The length of time for your sauna session is up to you, but a good rule of thumb is to sauna for 10-15 minutes, step out for five minutes to let the body cool down, and start the cycle again for as long as you feel comfortable. During repeat sauna sessions, always remember to adjust the heat when needed and listen to how your body feels. Exit if you feel lightheaded, experience extreme discomfort, or any other symptoms.
Dry Sauna Home Installation
Depending on your available space, budget, and personal preference, you can either install an indoor sauna or outdoor sauna. Personally, I put together an outdoor sauna kit in my backyard because I had the space and enjoy looking out the glass door at nature.

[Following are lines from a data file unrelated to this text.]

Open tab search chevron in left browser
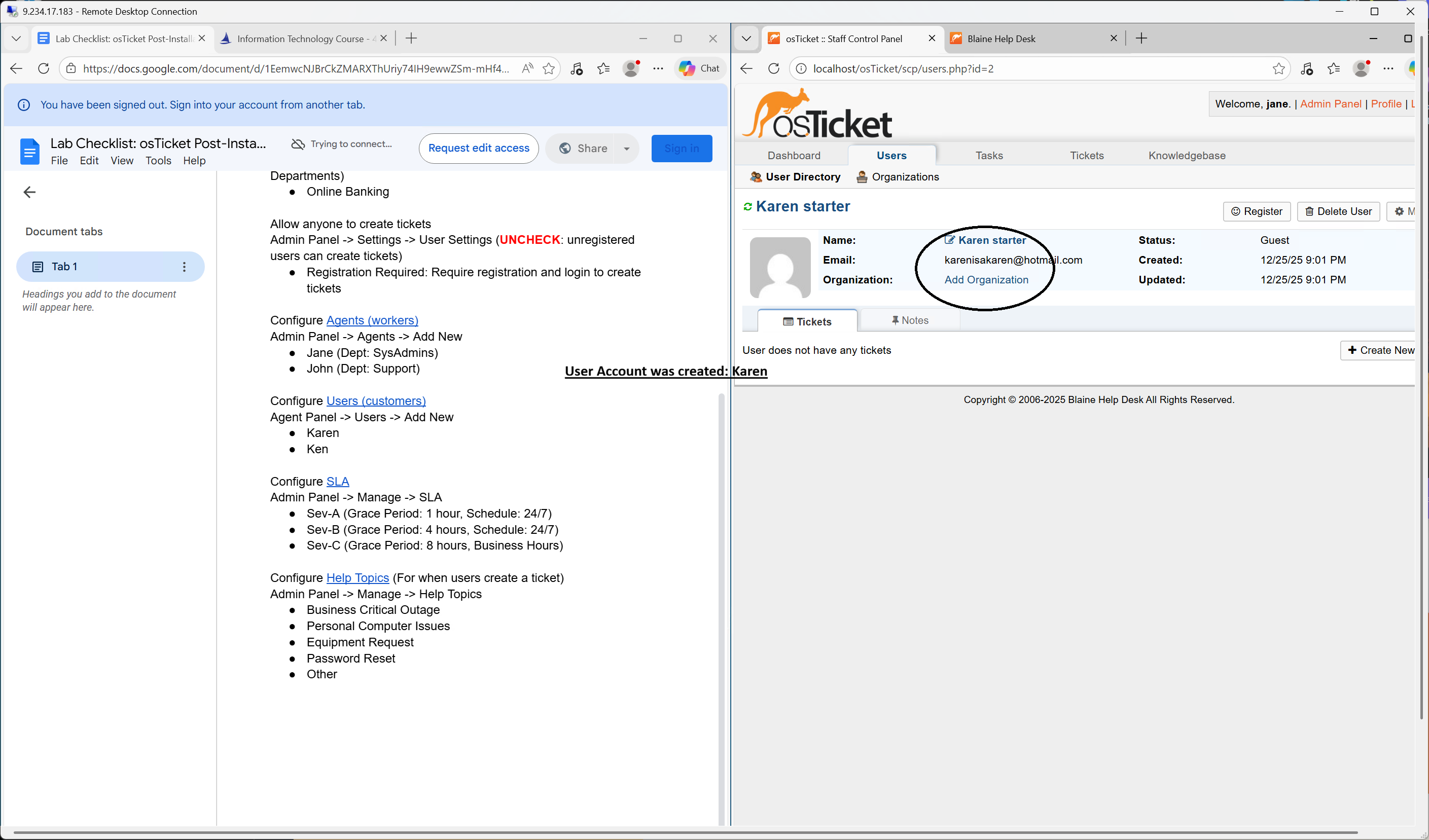1429x840 pixels. point(16,39)
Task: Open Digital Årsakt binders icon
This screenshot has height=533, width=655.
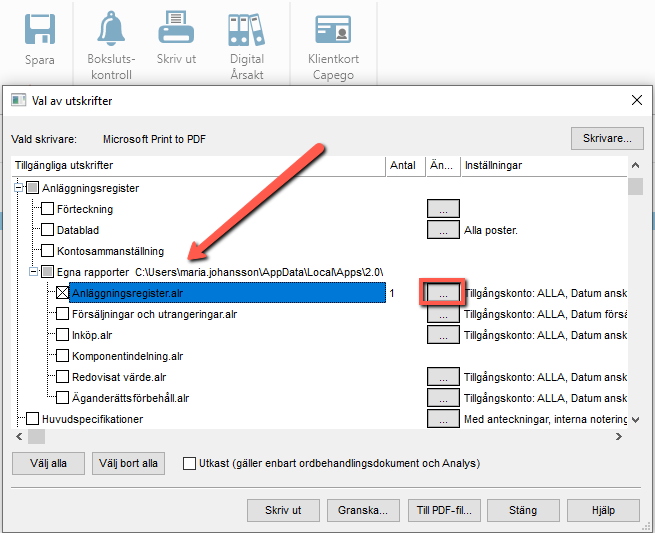Action: pos(246,29)
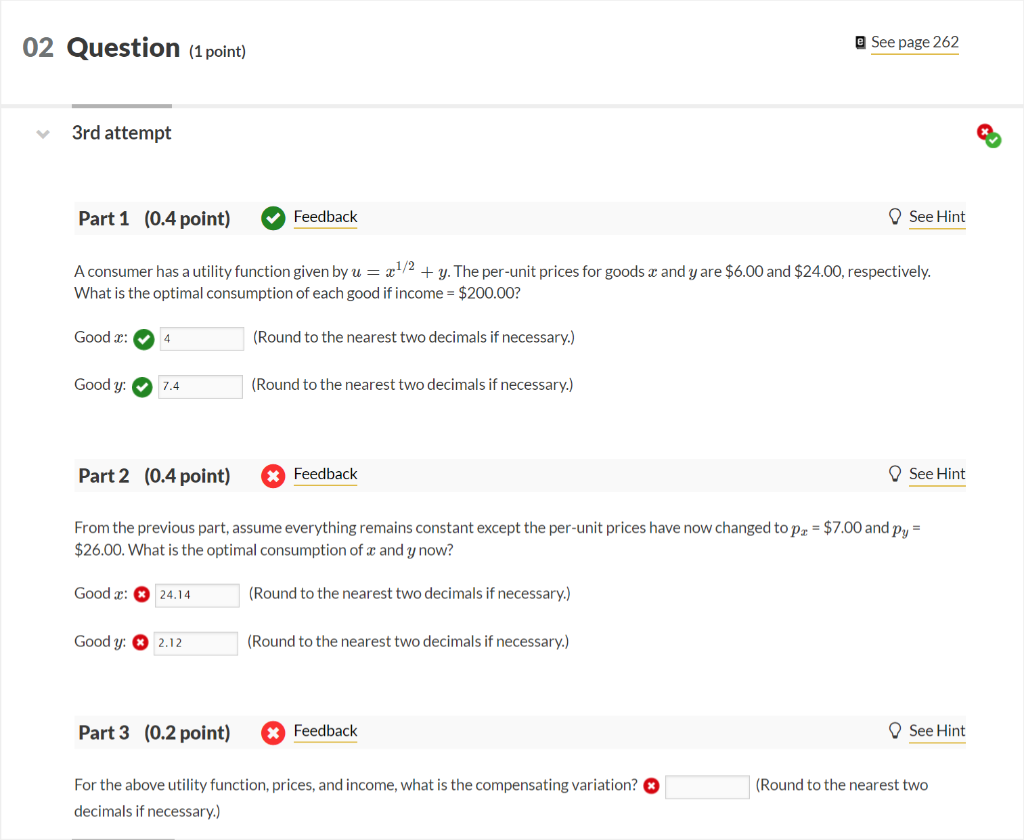This screenshot has width=1024, height=840.
Task: Open Part 1 Feedback link
Action: click(325, 217)
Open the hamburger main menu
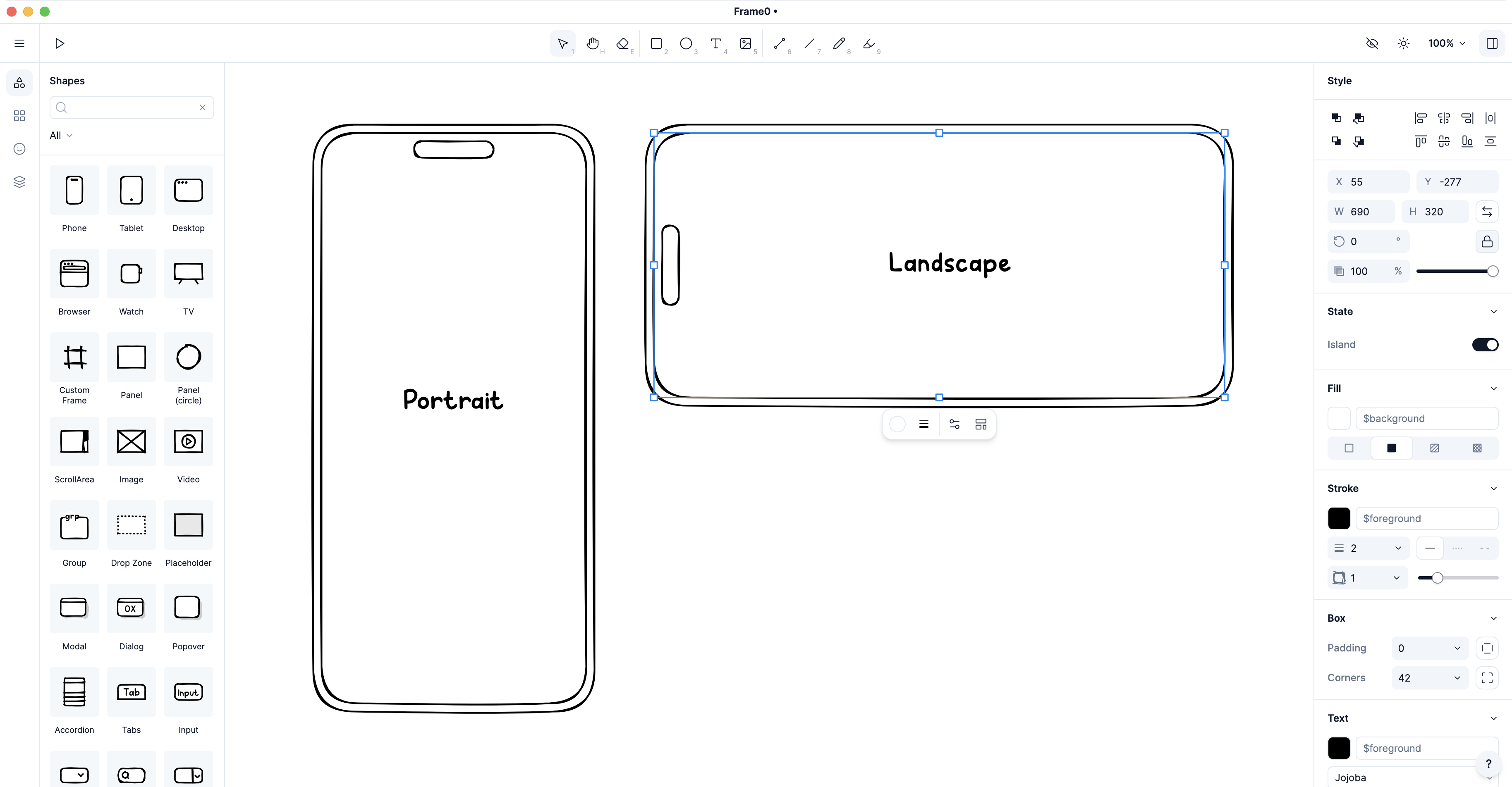The width and height of the screenshot is (1512, 787). (x=19, y=43)
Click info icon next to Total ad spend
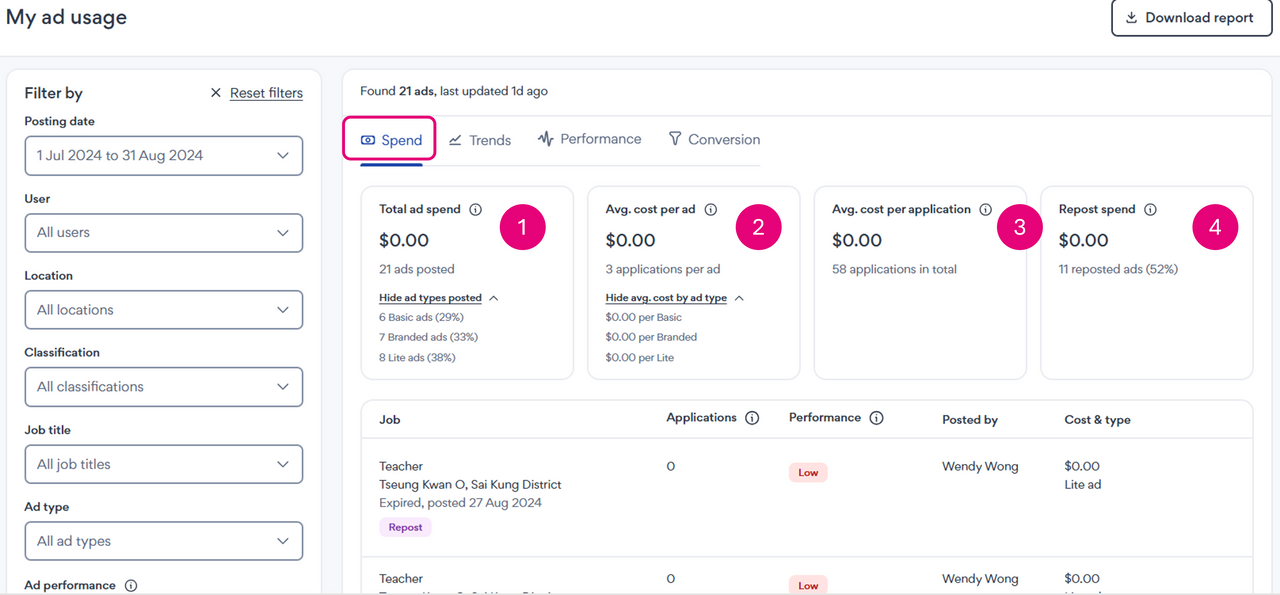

Many companies that make dry sauna kits—like Redwood Outdoors—which come as precut pieces that ship directly to your home to be assembled in one day or less. Another option is to hire a professional to assemble your sauna, build a totally custom sauna, or go all in and DIY!
Regardless, the basics of dry sauna home installation vary between indoor saunas and outdoor saunas, but can be narrowed down to a shortlist of key considerations.
Check with your municipality to obtain permits and building codes, if necessary
Pick a location with a level surface, good drainage, and ventilation if installing inside, for this you may need to hire a plumber or general contractor
Prep and build the foundation for outdoor saunas, or install a subfloor for indoor saunas. Note: some indoor sauna kits do not sell flooring and can be installed directly onto your existing surface, so always check to be sure
Assemble or build your sauna! Install the benches, footrest, doors, heaters, and other accessories
Hire a licensed electrician to install your heating elements—they can also hook up lighting if you prefer
Use the sauna installation manual that comes with your sauna kit as a guide. Oftentimes, the company has a wealth of online resources, such as video tutorials, photos, FAQs, and even a helpline. While building my two-person outdoor sauna, I heavily relied on all of these things and highly recommend preparing for the build to save yourself time!
Overall, it is installing and assembling a home sauna is remarkably easy even for those who have minimal building experience. Do your research ahead of time and don't be afraid to call in a professional if you need help.
Frequently Asked Questions
How do you make a dry sauna hotter?
A traditional sauna is heated by an electric heater with heating rocks or wood burning stoves. To increase the heat, either turn up the dial on your electric heater or add more logs to your fire.
How long should I stay in a dry sauna?
The length of time is up to you, but it is recommended to start at 10-15 minutes in the sauna, with five minute breaks in between to hydrate and cool down your body temperature before reentering. Always listen to your body and do what feels best.
What's the difference between a dry sauna and a regular sauna?
A dry or traditional sauna uses an electric heater or wood burning stove with heated rocks to warm a wooden room designed to trap intense heat of around 140-195 F, with humidity levels of 10%-40%. A regular, or popular type of sauna, is a wet sauna, also called a steam sauna. It feels like a steam room, in that bathers pour water over hot rocks to create high humidity of 60% to as high as 100%. Often, steam saunas will have lower temperatures around 140 F, because the moisture will make it feel hotter than it is.